§ **Data to process**:

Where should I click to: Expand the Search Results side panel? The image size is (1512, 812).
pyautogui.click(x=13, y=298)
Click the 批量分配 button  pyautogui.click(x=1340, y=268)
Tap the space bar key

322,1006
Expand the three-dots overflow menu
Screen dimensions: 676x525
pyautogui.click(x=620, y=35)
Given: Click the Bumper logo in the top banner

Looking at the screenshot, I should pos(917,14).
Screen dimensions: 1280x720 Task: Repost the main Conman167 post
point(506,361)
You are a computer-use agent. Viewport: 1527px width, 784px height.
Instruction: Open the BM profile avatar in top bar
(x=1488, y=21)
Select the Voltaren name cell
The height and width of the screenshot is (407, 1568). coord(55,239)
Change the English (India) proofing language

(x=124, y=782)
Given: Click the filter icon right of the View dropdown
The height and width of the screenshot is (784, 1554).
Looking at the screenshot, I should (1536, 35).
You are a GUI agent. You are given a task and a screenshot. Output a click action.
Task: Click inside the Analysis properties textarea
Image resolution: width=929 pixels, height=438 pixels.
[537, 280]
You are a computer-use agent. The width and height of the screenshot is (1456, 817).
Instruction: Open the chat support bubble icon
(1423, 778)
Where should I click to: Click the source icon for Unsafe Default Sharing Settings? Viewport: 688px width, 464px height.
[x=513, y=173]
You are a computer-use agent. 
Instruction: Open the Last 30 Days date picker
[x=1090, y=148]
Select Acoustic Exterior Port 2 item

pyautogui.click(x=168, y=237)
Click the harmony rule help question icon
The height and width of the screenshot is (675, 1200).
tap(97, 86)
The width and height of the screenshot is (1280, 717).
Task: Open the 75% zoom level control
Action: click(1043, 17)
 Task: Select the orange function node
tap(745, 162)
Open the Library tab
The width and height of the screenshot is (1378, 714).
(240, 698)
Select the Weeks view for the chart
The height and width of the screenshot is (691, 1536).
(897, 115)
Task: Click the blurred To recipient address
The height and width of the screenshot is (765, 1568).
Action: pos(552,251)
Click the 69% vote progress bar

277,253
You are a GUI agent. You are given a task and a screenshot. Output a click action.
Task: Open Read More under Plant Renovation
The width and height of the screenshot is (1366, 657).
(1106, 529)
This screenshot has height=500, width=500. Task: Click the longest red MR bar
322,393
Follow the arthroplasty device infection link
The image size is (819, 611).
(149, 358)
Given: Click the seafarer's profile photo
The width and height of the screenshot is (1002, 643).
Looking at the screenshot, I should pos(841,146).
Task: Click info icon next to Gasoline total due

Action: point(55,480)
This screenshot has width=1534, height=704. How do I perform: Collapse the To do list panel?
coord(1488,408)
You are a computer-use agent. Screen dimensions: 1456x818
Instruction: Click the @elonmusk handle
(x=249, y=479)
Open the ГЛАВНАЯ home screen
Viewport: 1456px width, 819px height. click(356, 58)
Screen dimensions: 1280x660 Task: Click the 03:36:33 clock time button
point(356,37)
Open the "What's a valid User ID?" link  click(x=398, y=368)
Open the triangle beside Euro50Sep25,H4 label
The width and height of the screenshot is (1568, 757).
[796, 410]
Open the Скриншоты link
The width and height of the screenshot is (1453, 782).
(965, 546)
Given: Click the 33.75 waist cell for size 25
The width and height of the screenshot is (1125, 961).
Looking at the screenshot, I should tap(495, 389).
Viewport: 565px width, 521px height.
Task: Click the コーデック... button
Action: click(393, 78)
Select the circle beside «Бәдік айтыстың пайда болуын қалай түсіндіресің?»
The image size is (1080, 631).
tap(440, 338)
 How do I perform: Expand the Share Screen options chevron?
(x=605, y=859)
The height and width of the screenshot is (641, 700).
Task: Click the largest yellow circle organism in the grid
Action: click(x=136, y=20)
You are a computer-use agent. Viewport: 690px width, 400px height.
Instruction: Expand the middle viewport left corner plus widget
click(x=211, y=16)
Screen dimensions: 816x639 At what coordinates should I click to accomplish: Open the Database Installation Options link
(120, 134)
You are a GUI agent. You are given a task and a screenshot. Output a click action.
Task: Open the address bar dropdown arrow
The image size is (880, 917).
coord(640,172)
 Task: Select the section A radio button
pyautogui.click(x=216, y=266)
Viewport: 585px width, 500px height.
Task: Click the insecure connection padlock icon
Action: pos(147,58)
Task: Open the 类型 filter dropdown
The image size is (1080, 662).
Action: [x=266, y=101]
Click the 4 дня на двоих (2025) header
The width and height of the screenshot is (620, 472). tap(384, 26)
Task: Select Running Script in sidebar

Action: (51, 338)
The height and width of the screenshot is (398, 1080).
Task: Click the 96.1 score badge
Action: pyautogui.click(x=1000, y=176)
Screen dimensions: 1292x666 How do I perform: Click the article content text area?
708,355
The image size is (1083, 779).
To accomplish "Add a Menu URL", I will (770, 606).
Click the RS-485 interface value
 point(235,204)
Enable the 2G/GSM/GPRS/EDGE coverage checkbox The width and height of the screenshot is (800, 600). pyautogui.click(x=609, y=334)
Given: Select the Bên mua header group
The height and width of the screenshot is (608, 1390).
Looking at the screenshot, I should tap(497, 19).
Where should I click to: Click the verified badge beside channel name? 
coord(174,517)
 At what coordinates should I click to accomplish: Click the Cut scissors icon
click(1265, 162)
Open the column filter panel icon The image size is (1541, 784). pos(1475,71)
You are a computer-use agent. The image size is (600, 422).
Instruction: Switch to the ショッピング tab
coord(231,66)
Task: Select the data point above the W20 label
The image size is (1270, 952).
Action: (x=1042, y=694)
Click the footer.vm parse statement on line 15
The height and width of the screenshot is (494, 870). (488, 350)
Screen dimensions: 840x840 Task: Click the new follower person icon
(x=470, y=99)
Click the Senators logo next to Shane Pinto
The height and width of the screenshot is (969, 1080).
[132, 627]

§ **What to produce**: Copy out the whole listing above line for line, changing nothing.

§ **Finished answer**:
Where should I click to: Expand the Search Results side panel? The image size is (1512, 812).
pyautogui.click(x=13, y=298)
Click the 批量分配 button  pyautogui.click(x=1340, y=268)
Tap the space bar key

322,1006
Expand the three-dots overflow menu
Screen dimensions: 676x525
pyautogui.click(x=620, y=35)
Given: Click the Bumper logo in the top banner

Looking at the screenshot, I should pos(917,14).
Screen dimensions: 1280x720 Task: Repost the main Conman167 post
point(506,361)
You are a computer-use agent. Viewport: 1527px width, 784px height.
Instruction: Open the BM profile avatar in top bar
(x=1488, y=21)
Select the Voltaren name cell
The height and width of the screenshot is (407, 1568). coord(55,239)
Change the English (India) proofing language

(x=124, y=782)
Given: Click the filter icon right of the View dropdown
The height and width of the screenshot is (784, 1554).
Looking at the screenshot, I should (1536, 35).
You are a GUI agent. You are given a task and a screenshot. Output a click action.
Task: Click inside the Analysis properties textarea
Image resolution: width=929 pixels, height=438 pixels.
[537, 280]
You are a computer-use agent. The width and height of the screenshot is (1456, 817).
Instruction: Open the chat support bubble icon
(1423, 778)
Where should I click to: Click the source icon for Unsafe Default Sharing Settings? Viewport: 688px width, 464px height.
[x=513, y=173]
You are a computer-use agent. 
Instruction: Open the Last 30 Days date picker
[x=1090, y=148]
Select Acoustic Exterior Port 2 item

pyautogui.click(x=168, y=237)
Click the harmony rule help question icon
The height and width of the screenshot is (675, 1200).
tap(97, 86)
The width and height of the screenshot is (1280, 717).
Task: Open the 75% zoom level control
Action: click(1043, 17)
 Task: Select the orange function node
tap(745, 162)
Open the Library tab
The width and height of the screenshot is (1378, 714).
(240, 698)
Select the Weeks view for the chart
The height and width of the screenshot is (691, 1536).
(897, 115)
Task: Click the blurred To recipient address
The height and width of the screenshot is (765, 1568).
Action: pos(552,251)
Click the 69% vote progress bar

277,253
You are a GUI agent. You are given a task and a screenshot. Output a click action.
Task: Open Read More under Plant Renovation
The width and height of the screenshot is (1366, 657).
(1106, 529)
This screenshot has height=500, width=500. Task: Click the longest red MR bar
322,393
Follow the arthroplasty device infection link
The image size is (819, 611).
(149, 358)
Given: Click the seafarer's profile photo
The width and height of the screenshot is (1002, 643).
Looking at the screenshot, I should pos(841,146).
Task: Click info icon next to Gasoline total due

Action: point(55,480)
This screenshot has width=1534, height=704. How do I perform: Collapse the To do list panel?
coord(1488,408)
You are a computer-use agent. Screen dimensions: 1456x818
Instruction: Click the @elonmusk handle
(x=249, y=479)
Open the ГЛАВНАЯ home screen
Viewport: 1456px width, 819px height. click(356, 58)
Screen dimensions: 1280x660 Task: Click the 03:36:33 clock time button
point(356,37)
Open the "What's a valid User ID?" link  click(x=398, y=368)
Open the triangle beside Euro50Sep25,H4 label
The width and height of the screenshot is (1568, 757).
[796, 410]
Open the Скриншоты link
The width and height of the screenshot is (1453, 782).
(965, 546)
Given: Click the 33.75 waist cell for size 25
The width and height of the screenshot is (1125, 961).
Looking at the screenshot, I should tap(495, 389).
Viewport: 565px width, 521px height.
Task: Click the コーデック... button
Action: click(393, 78)
Select the circle beside «Бәдік айтыстың пайда болуын қалай түсіндіресің?»
The image size is (1080, 631).
tap(440, 338)
 How do I perform: Expand the Share Screen options chevron?
(x=605, y=859)
The height and width of the screenshot is (641, 700).
Task: Click the largest yellow circle organism in the grid
Action: click(x=136, y=20)
You are a computer-use agent. Viewport: 690px width, 400px height.
Instruction: Expand the middle viewport left corner plus widget
click(x=211, y=16)
Screen dimensions: 816x639 At what coordinates should I click to accomplish: Open the Database Installation Options link
(120, 134)
You are a GUI agent. You are given a task and a screenshot. Output a click action.
Task: Open the address bar dropdown arrow
The image size is (880, 917).
coord(640,172)
 Task: Select the section A radio button
pyautogui.click(x=216, y=266)
Viewport: 585px width, 500px height.
Task: Click the insecure connection padlock icon
Action: pos(147,58)
Task: Open the 类型 filter dropdown
The image size is (1080, 662).
Action: [x=266, y=101]
Click the 4 дня на двоих (2025) header
The width and height of the screenshot is (620, 472). tap(384, 26)
Task: Select Running Script in sidebar

Action: (51, 338)
The height and width of the screenshot is (398, 1080).
Task: Click the 96.1 score badge
Action: pyautogui.click(x=1000, y=176)
Screen dimensions: 1292x666 How do I perform: Click the article content text area?
708,355
The image size is (1083, 779).
To accomplish "Add a Menu URL", I will (770, 606).
Click the RS-485 interface value
 point(235,204)
Enable the 2G/GSM/GPRS/EDGE coverage checkbox The width and height of the screenshot is (800, 600). pyautogui.click(x=609, y=334)
Given: Select the Bên mua header group
The height and width of the screenshot is (608, 1390).
Looking at the screenshot, I should tap(497, 19).
Where should I click to: Click the verified badge beside channel name? 
coord(174,517)
 At what coordinates should I click to accomplish: Click the Cut scissors icon
click(1265, 162)
Open the column filter panel icon The image size is (1541, 784). pos(1475,71)
You are a computer-use agent. The image size is (600, 422).
Instruction: Switch to the ショッピング tab
coord(231,66)
Task: Select the data point above the W20 label
The image size is (1270, 952).
Action: (x=1042, y=694)
Click the footer.vm parse statement on line 15
The height and width of the screenshot is (494, 870). (488, 350)
Screen dimensions: 840x840 Task: Click the new follower person icon
(x=470, y=99)
Click the Senators logo next to Shane Pinto
The height and width of the screenshot is (969, 1080).
[132, 627]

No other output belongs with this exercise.